Patricia Stacey’s memoir, The Boy Who Loved Windows, chronicles her journey to heal her son of autism. In the process, she nearly wrecks her marriage, her family’s finances, her relationship with her daughter, and her sanity. She obsessively works to understand her son and fights to find him the best care possible. Ultimately, she is that care, spending hours and hours a day with him, much of it doing “floor time,” an intensive, interactive therapy meant to draw out autistic kids.
In the end, it was worth it. Or at least we are meant to believe it was worth it. How can we disagree? After all, he’s all better now.
But as the mother of kids whose needs are significant and whose lists of possible interventions is grows longer all the time, I don’t know if I’m up to it. Here is a list of interventions recommended for just one of our sons last year:
- Occupational Therapy
- Physical Therapy
- Speech Therapy
- Social Skills Training
- Individual Counseling
- The Listening Program (to help with auditory sensitivity and processing)
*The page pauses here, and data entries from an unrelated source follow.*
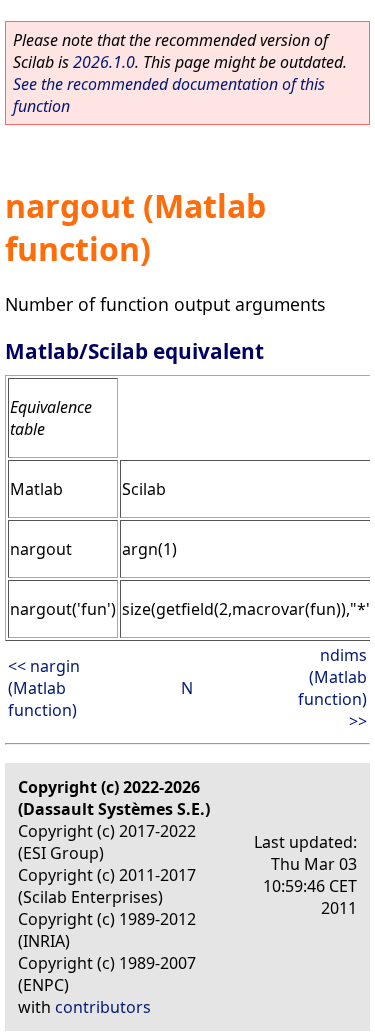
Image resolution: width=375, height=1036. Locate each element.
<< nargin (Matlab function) (44, 688)
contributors (103, 1007)
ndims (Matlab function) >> (332, 688)
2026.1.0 (104, 62)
- Lindamood Bell (to help with reading comprehension)
- Bio-feedback (to help with anxiety)
Some of these interventions are best done every day of the week, and all of them come with homework. Lots of it. And he plays soccer and swims, both of which are important in keeping him sane – the boy has A LOT of energy. And did I mention that we homeschool? And that we have another son? And that occasionally it would be nice to have enough energy left at the end of the day to have sex?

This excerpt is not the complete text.